Em 1969 , por força da cassação do meu pai, o poeta Ronaldo Cunha Lima, vítima que fora da ditadura militar, que lhe subtraiu o mandado de prefeito de Campina Grande, após 45 dias de empossado, fomos morar em São Paulo e depois no Rio de Janeiro; eu, meus irmãos Cássio, Glauce e Savigny, além naturalmente da minha mãe, Glória e do próprio poeta. Eu tinha 9 anos de idade. Foi um tempo sombrio que deixou em mim marcas profundas. Por isso me rebelo com altivez quando vejo uns malucos defendendo a volta do regime militar. É insano!

Desde então, invariavelmente, passei a desfrutar das férias de fim de ano na casa do meu tio Ivandro e Tia Walniza, parte em Campina Grande, parte em João Pessoa, sempre ao lado dos meus amados primos, Ivana, Ivandro Filho, Nena, Doda e André.
Uma das melhores lembranças daquele tempo eram vividas na fazenda Caiçara, um lugar espetacular, com um curral cheio de vacas, cavalos e outros animais, além de um açude repleto de água de onde pescar com tarrafa garantia peixe para 3 semanas santas.

Acredito que como a maioria das crianças da minha idade ( ou não ) eu adorava cobras.
Foi aí que tive uma ideia peculiar: capturar uma cobra e levá-la comigo para o Rio de Janeiro.

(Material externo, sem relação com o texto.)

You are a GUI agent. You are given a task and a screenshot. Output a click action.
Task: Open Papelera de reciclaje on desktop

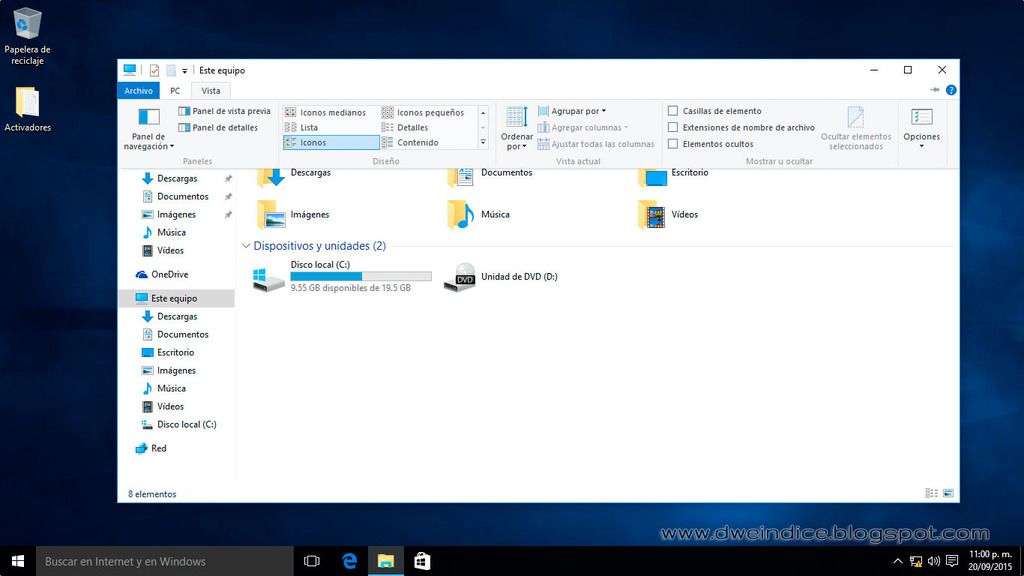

Ali eu já sabia, por óbvio, que a cobra a ser capturada não podia ser venenosa. Me vi, então, diante de duas opções. Uma jiboia ou uma cobra preta. Em virtude de ser mais abundante e de não crescer tanto, a escolha recaiu sobre a cobra preta.

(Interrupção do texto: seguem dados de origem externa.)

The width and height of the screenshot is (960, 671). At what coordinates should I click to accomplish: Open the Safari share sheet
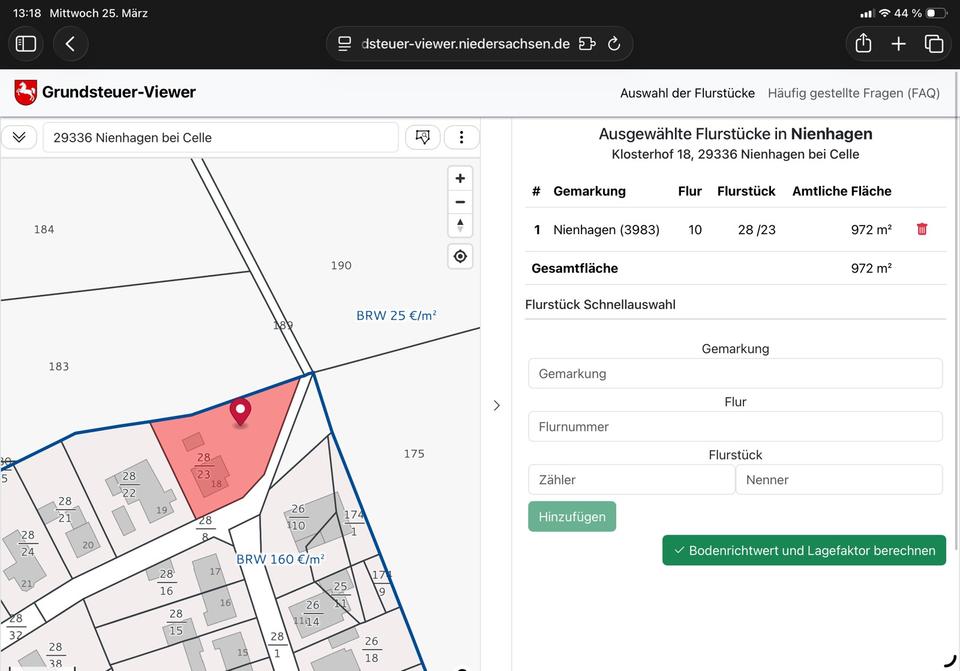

Pedi e a Cordeiro, um dos mais antigos moradores da fazenda, que empreendesse a captura do réptil e que tão logo pudesse fosse me entregar na casa dos meus tios, que ficava no centro da cidade, quase que em frente ao chopp do Alemão.

O que eu não imaginava é que a captura da cobra fosse se dar tão rápido.
Eu não estava em casa, foi quando Cordeiro chegou segurando “a encomenda de Ronaldinho”. Acondicionada no que parecia ser um saco de pão, amarrado com um barbante, lá estava minha cobra de estimação. Eu não estava em casa, mas minha vó Marihinha , mãe de tia Walniza, estava. Ela recebeu a encomenda com naturalidade, mas sucumbiu à curiosidade e resolveu abrir o saco pra ver que danado de encomenda era aquela.

Assim que desatou o nó que privava a serpente da liberdade, e abriu a boca do saco, a cobrar deu um salto atlético e conseguiu sair do cativeiro. A cobra saltando em sua direção, com a boca aberta, fez vovó Marihinha desfalecer, mas sem antes dar um grito de pavor, que foi ouvido por toda cidade. A cobra esgueirou-se pelo chão, entrou numa fresta e sumiu. Desapareceu! Até hoje há quem diga que a cobra é vista nas imediações do chopp do alemão, esperando pelas migalhas que caem das mesas do frequentadores, especialmente das salsichas que lá são feitas. Dizem que é o que ela mais gosta. Eu também!